GIVEN TASK: Can you give the rows from the line with "Screen dimensions: 1280x728" to the line with "[x=624, y=356]", both included, as a numbered list with blank lines left out?

DATA FOR PROCESSING:
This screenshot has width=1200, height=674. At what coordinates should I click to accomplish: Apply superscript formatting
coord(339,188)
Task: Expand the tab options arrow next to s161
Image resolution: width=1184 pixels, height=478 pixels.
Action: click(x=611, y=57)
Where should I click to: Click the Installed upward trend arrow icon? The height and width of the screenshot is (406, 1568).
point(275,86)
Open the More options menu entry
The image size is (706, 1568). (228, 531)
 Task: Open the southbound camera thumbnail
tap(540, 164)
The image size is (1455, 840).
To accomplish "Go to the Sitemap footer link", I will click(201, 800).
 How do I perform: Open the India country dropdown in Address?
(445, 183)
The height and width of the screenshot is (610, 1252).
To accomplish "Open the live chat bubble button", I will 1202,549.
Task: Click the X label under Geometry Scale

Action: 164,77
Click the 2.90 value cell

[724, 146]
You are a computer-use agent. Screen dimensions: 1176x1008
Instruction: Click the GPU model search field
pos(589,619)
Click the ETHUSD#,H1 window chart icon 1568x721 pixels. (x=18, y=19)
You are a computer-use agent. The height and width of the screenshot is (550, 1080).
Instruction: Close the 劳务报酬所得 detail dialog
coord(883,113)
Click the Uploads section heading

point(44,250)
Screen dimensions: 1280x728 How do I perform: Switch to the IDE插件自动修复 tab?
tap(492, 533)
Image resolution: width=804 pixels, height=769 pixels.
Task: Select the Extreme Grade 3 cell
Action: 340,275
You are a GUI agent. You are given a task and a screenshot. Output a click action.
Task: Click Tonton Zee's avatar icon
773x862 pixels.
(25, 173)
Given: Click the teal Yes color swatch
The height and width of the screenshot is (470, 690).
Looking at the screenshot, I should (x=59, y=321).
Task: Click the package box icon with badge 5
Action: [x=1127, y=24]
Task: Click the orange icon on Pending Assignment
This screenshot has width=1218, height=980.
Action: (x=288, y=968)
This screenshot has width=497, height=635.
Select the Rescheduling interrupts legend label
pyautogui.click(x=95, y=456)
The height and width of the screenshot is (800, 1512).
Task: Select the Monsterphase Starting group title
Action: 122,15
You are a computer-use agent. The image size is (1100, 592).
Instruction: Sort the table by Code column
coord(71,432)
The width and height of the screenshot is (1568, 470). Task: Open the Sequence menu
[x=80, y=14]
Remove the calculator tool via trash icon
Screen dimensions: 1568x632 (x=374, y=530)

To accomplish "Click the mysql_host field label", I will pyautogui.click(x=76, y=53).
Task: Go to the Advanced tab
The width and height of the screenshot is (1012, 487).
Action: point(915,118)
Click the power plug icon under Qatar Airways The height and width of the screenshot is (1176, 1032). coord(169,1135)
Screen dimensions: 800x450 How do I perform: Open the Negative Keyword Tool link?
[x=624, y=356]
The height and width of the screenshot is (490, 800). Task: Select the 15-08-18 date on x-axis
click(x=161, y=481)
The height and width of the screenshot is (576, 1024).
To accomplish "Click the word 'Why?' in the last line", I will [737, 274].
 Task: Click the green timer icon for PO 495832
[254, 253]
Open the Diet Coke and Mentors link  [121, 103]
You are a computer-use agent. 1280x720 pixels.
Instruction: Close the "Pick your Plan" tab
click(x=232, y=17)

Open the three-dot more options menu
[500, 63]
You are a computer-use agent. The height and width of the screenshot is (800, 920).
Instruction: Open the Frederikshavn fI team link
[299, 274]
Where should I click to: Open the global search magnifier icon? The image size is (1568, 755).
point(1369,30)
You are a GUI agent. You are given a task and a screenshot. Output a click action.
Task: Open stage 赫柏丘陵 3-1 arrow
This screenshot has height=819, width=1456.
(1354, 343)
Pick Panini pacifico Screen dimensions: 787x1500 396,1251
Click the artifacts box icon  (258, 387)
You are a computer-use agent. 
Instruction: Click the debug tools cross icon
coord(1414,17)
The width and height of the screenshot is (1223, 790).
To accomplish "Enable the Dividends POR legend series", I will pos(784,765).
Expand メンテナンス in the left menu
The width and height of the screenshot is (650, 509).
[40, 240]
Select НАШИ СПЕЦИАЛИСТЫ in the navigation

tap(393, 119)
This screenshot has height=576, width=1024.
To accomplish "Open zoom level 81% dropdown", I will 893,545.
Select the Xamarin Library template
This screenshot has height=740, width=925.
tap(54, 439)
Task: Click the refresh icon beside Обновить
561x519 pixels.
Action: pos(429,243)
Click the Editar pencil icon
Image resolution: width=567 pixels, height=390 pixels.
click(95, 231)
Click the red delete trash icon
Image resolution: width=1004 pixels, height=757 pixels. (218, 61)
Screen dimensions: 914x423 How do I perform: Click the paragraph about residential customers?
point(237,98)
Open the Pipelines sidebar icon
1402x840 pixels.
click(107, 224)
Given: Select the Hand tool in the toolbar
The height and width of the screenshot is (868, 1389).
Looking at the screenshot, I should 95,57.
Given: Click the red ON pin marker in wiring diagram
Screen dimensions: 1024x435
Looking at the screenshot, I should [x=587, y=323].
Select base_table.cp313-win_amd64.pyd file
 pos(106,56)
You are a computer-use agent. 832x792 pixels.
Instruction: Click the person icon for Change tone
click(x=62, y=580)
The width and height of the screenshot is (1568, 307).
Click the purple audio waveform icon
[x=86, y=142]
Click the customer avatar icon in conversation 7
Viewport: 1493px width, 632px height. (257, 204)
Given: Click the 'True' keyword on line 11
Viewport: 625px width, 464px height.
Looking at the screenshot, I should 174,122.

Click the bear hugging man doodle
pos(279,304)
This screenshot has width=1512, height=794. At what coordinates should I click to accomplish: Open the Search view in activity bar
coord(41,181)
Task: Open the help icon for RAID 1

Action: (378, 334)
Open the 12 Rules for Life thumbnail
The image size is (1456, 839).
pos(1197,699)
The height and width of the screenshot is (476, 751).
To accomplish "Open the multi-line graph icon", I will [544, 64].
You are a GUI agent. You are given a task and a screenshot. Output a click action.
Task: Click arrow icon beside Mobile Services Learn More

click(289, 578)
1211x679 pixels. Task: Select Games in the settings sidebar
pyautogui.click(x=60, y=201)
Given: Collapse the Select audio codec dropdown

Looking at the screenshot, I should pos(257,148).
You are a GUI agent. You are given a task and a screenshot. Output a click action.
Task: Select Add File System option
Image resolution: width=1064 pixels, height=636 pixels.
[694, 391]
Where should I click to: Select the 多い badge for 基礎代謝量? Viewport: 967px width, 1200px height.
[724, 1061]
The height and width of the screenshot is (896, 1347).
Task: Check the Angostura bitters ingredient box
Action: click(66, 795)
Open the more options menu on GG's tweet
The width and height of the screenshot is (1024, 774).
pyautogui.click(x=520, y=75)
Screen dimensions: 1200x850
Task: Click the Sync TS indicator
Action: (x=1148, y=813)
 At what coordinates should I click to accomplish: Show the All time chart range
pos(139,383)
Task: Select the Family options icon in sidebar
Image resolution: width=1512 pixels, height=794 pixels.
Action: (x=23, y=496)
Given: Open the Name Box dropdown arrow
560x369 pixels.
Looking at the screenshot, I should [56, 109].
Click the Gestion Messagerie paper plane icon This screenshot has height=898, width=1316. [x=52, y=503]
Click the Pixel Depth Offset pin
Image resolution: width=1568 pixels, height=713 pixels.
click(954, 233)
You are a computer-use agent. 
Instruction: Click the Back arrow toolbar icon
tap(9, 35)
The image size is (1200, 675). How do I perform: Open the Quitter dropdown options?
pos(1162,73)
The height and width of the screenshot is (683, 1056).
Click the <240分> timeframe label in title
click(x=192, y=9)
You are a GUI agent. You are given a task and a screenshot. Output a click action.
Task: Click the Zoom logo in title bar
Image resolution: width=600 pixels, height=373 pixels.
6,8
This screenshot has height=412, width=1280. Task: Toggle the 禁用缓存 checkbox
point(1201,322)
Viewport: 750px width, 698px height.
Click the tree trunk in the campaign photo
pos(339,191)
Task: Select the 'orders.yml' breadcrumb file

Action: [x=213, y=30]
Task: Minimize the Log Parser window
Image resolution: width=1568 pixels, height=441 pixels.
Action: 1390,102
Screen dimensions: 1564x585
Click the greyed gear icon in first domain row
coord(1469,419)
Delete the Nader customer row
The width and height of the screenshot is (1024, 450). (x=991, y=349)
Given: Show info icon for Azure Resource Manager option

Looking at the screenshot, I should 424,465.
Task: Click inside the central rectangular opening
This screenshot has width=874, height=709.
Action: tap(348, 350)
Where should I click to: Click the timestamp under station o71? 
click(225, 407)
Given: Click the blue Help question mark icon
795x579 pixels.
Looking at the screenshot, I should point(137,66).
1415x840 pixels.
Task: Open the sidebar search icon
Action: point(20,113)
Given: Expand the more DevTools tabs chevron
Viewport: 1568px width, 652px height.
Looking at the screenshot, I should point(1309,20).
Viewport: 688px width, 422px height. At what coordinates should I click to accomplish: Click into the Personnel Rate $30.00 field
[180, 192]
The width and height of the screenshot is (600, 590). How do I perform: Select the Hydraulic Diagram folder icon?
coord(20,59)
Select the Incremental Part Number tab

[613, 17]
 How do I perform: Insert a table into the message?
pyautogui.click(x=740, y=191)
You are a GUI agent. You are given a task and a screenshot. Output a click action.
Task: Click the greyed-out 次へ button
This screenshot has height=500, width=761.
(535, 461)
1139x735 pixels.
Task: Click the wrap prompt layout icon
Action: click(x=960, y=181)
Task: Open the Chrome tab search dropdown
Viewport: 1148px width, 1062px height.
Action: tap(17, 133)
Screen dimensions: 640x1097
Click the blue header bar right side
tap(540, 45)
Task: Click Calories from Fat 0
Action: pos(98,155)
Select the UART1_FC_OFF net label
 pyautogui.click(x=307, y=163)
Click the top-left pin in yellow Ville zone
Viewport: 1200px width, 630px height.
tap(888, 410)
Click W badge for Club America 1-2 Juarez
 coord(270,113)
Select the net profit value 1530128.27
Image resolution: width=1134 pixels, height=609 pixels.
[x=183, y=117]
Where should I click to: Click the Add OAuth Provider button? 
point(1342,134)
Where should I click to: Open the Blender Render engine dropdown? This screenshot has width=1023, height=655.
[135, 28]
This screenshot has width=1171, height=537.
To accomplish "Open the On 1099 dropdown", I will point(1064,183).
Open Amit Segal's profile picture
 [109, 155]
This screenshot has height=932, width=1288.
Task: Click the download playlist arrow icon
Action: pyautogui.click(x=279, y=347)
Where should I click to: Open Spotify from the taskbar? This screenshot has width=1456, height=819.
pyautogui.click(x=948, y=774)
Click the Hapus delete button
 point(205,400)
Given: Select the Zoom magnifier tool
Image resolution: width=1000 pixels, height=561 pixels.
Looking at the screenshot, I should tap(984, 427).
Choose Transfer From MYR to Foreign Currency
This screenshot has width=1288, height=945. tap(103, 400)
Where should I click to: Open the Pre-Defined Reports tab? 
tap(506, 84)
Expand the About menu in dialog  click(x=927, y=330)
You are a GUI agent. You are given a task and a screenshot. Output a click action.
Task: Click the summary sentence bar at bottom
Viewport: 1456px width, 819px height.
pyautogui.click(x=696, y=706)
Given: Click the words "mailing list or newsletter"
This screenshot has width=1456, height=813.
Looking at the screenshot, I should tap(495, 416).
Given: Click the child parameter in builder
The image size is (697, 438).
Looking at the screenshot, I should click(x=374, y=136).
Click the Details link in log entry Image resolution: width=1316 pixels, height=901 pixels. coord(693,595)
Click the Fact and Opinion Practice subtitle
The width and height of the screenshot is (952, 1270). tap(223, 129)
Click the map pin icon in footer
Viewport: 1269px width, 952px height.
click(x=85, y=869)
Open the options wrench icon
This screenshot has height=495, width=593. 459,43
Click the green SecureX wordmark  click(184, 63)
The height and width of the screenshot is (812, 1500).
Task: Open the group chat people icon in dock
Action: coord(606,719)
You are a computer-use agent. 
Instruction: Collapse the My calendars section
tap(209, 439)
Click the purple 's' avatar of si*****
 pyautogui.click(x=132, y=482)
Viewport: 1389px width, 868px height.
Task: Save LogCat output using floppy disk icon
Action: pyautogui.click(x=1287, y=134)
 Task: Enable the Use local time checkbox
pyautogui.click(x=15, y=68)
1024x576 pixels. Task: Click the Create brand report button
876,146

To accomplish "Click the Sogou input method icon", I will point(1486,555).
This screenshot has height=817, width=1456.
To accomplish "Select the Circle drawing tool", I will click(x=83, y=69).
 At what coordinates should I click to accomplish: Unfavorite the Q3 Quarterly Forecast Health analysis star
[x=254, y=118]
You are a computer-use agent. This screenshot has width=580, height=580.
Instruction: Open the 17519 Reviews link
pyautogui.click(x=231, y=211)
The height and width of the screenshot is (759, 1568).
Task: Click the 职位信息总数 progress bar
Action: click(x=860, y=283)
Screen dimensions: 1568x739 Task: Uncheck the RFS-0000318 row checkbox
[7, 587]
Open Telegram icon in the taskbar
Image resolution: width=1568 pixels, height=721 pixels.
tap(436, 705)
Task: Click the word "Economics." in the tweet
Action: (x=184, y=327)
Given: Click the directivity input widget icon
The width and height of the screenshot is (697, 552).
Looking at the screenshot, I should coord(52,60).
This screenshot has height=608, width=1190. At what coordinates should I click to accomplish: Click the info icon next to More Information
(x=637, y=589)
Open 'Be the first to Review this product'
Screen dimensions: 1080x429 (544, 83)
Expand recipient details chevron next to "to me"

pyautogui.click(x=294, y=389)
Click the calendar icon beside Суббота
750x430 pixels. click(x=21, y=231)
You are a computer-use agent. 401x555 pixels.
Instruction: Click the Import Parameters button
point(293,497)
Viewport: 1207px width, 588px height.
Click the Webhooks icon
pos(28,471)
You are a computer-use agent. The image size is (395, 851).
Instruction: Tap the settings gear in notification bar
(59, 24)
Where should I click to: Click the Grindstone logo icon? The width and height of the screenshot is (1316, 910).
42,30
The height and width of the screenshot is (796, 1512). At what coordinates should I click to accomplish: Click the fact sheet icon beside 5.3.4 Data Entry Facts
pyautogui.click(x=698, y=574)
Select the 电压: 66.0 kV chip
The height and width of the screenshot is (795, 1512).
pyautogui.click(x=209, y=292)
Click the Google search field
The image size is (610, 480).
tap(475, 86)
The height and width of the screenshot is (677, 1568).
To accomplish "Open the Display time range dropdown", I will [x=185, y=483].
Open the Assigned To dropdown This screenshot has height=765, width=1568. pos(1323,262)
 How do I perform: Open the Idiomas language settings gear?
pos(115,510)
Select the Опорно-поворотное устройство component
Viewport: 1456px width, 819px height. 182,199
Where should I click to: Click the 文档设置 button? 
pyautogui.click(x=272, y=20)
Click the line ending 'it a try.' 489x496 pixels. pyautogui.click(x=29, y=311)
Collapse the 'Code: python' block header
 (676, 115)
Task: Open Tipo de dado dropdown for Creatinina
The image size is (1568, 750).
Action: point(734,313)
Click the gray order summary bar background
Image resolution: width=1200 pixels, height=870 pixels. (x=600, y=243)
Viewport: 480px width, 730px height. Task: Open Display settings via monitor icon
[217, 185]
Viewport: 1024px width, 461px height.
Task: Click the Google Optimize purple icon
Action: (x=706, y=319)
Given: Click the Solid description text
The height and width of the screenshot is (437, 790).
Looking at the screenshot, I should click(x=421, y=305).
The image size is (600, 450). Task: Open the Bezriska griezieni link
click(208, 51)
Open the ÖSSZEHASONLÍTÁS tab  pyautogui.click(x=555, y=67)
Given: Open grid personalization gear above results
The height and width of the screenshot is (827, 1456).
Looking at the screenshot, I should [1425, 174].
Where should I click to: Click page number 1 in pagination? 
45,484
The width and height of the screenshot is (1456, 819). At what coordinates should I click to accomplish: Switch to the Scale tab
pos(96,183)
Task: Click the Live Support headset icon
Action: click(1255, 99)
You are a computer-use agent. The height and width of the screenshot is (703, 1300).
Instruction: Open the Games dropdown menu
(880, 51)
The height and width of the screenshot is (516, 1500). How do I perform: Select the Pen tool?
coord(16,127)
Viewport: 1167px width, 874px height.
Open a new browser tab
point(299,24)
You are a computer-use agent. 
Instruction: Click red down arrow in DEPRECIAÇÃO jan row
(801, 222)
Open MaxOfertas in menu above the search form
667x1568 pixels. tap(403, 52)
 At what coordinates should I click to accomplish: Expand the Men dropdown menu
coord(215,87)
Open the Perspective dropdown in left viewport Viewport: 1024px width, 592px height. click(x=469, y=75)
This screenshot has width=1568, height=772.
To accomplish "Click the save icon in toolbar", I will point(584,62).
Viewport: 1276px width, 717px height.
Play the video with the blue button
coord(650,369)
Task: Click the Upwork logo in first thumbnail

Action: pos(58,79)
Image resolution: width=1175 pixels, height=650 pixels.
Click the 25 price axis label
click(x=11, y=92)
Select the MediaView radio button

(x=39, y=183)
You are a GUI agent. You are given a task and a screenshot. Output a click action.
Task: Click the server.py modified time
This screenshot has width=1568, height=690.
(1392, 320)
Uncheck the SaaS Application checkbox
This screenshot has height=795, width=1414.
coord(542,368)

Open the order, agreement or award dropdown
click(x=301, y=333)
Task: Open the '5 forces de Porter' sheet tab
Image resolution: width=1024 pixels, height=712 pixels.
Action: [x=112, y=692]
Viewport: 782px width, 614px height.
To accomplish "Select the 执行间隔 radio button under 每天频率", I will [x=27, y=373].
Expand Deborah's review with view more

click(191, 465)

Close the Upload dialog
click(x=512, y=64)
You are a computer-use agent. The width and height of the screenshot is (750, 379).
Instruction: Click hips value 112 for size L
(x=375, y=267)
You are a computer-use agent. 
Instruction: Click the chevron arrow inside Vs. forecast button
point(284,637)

OUTPUT BELOW:
1. Screen dimensions: 1280x728 How do I perform: Switch to the IDE插件自动修复 tab?
2. tap(492, 533)
3. Image resolution: width=804 pixels, height=769 pixels.
4. Task: Select the Extreme Grade 3 cell
5. Action: 340,275
6. You are a GUI agent. You are given a task and a screenshot. Output a click action.
7. Task: Click Tonton Zee's avatar icon
8. 773x862 pixels.
9. (25, 173)
10. Given: Click the teal Yes color swatch
11. The height and width of the screenshot is (470, 690).
12. Looking at the screenshot, I should (x=59, y=321).
13. Task: Click the package box icon with badge 5
14. Action: [x=1127, y=24]
15. Task: Click the orange icon on Pending Assignment
16. This screenshot has width=1218, height=980.
17. Action: (x=288, y=968)
18. This screenshot has width=497, height=635.
19. Select the Rescheduling interrupts legend label
20. pyautogui.click(x=95, y=456)
21. The height and width of the screenshot is (800, 1512).
22. Task: Select the Monsterphase Starting group title
23. Action: 122,15
24. You are a computer-use agent. The image size is (1100, 592).
25. Instruction: Sort the table by Code column
26. coord(71,432)
27. The width and height of the screenshot is (1568, 470). Task: Open the Sequence menu
28. [x=80, y=14]
29. Remove the calculator tool via trash icon
30. Screen dimensions: 1568x632 (x=374, y=530)
31. To accomplish "Click the mysql_host field label", I will pyautogui.click(x=76, y=53).
32. Task: Go to the Advanced tab
33. The width and height of the screenshot is (1012, 487).
34. Action: point(915,118)
35. Click the power plug icon under Qatar Airways The height and width of the screenshot is (1176, 1032). coord(169,1135)
36. Screen dimensions: 800x450 How do I perform: Open the Negative Keyword Tool link?
37. [x=624, y=356]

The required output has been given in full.